I don't claim to know much about the internals of the module, but it
imports BaseHTTPServer which I am sure is multithreaded. I did not test
this with functions, but when you register an object in the server,
different clients are accessing the same object:
(The following example is modified from that given in the module
documentation: http://docs.python.org/lib/module-SimpleXMLRPCServer.html)


$ cat server.py
#!/usr/bin/env python

from SimpleXMLRPCServer import SimpleXMLRPCServer

# Create server
server = SimpleXMLRPCServer(("localhost", 8000))
server.register_introspection_functions()

# Register pow() function; this will use the value of
# pow.__name__ as the name, which is just 'pow'.
server.register_function(pow)

# Register a function under a different name
def adder_function(x,y):
return x + y
server.register_function(adder_function, 'add')


# Register an instance; all the methods of the instance are
# published as XML-RPC methods (in this case, just 'div').
class MyObj:
SEQ = None

def __init__(self):
self.SEQ = range(10000)
self.index = 0

def next_seq(self):
n = self.SEQ[self.index]
self.index += 1
return n

server.register_instance(MyObj())

# Run the server's main loop
server.serve_forever()


# First client calls:2


# second client calls3


I did not programmatically drive these calls at the same time to try to
force simultaneous access from separate requests, but my intuition is that
it's a pretty good bet that SimpleXMLRPCServer has taken care of re-entrant
issues. It may be instructive for you to run that test yourself and
explicitly verify requests do not interact.

Alternatively, if you really want to know for sure... Python is an
open-source project. You can dig around in SimpleXMLRPCServer.py yourself
and figure out exactly what it is doing:
<module 'SimpleXMLRPCServer' from
'/usr/lib/python2.4/SimpleXMLRPCServer.pyc'>
ej@myBox ~
$ vi /usr/lib/python2.4/SimpleXMLRPCServer.py



see also:
http://docs.python.org/lib/module-BaseHTTPServer.html
http://docs.python.org/lib/module-SocketServer.html
 
L

Laszlo Nagy

Jeff said:
This is off of memory so I apologize if I don't get all of the details right.

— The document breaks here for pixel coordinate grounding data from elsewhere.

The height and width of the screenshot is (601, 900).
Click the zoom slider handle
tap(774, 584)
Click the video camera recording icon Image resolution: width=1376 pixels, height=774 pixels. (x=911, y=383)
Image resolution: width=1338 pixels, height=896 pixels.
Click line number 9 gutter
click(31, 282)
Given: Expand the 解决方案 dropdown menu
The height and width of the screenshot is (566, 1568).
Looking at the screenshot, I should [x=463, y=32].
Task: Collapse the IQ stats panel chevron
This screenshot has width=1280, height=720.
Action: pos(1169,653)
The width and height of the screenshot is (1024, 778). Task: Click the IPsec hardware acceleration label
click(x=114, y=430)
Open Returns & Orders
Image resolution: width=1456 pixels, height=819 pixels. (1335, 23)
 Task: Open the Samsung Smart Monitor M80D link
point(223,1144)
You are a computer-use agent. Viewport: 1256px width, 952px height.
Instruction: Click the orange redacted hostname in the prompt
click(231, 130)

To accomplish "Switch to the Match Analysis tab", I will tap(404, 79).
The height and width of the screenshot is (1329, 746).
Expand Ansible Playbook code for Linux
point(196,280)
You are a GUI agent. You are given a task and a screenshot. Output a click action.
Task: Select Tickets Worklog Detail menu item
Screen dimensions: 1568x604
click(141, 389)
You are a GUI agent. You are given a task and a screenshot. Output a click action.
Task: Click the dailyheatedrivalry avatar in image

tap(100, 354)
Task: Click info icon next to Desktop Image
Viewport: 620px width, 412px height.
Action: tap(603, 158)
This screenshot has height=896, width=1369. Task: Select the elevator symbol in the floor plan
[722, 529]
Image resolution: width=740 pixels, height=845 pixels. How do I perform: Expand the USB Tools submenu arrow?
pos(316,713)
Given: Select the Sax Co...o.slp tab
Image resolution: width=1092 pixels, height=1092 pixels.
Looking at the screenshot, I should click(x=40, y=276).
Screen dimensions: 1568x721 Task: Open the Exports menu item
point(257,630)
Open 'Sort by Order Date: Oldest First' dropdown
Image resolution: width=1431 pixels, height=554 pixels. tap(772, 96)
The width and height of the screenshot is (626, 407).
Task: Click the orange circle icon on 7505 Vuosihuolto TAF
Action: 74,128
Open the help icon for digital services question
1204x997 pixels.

The base SimpleXMLRPCServer uses TCPServer as it's server component
and SimpleXMLXMLRPCRequestHandler as it's handler. The handler is a
subclass of BaseHTTPRequestHandler, which itself doesn't handle any
multithreading. You need to use one of the *MixIn classes if you want
to handle concurrent requests.
Does it mean that, if I subclass from ThreadingMixIn then my exported
functions will be called from different threads? I created many multi
threaded servers, based on TCPServer, but I'm not sure about
XMLRPCServer. I used to create my own handler class and in that case, a
new handler instance was created for each request, then a new thread was
created and handle_request was called from that new thread. I guess that
in this case, a new SimpleXMLXMLRPCRequestHandler is created for each
request and a new thread is started.... but I'm not sure. Please help us
out.

By the way, we should have __server__ examples in the documentation of
xmlrpclib, right? What is the right way of contributing an example?